Listed entries
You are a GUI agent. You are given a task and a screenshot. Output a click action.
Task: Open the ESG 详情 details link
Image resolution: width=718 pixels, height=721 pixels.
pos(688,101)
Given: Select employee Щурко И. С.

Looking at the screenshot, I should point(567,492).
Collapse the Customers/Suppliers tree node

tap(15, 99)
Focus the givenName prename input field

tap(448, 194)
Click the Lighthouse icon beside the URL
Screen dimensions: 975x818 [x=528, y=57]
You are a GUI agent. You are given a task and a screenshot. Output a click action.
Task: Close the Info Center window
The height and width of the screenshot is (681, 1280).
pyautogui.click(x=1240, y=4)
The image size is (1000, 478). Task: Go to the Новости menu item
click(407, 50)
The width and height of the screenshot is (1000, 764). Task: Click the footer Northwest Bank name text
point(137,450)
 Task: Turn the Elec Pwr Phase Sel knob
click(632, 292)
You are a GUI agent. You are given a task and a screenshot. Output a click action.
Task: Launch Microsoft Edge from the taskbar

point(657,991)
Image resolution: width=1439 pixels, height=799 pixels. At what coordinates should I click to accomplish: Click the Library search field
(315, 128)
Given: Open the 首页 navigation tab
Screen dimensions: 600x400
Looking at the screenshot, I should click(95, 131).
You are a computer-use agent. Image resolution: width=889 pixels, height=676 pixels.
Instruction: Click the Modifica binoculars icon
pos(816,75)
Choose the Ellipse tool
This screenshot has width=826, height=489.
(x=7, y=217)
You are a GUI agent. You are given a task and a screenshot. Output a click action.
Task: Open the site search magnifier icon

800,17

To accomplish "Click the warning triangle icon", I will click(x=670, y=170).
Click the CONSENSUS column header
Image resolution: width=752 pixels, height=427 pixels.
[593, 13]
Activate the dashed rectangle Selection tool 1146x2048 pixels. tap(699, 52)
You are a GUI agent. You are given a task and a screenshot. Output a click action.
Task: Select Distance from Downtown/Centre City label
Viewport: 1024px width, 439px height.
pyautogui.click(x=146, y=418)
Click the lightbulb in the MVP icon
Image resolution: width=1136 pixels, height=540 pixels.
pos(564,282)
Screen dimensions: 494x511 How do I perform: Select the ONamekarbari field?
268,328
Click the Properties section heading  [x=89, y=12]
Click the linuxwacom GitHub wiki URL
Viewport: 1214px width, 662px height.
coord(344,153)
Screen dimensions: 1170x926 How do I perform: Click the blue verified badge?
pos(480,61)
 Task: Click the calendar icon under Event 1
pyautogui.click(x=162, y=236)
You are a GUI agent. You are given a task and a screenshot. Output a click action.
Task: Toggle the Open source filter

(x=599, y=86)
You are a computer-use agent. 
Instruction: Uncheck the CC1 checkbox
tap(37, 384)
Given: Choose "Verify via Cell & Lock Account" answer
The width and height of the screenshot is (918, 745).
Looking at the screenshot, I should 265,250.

Description of the task
The answer should be one number: how many lines in the listing above contain "computer".

Output of the task
2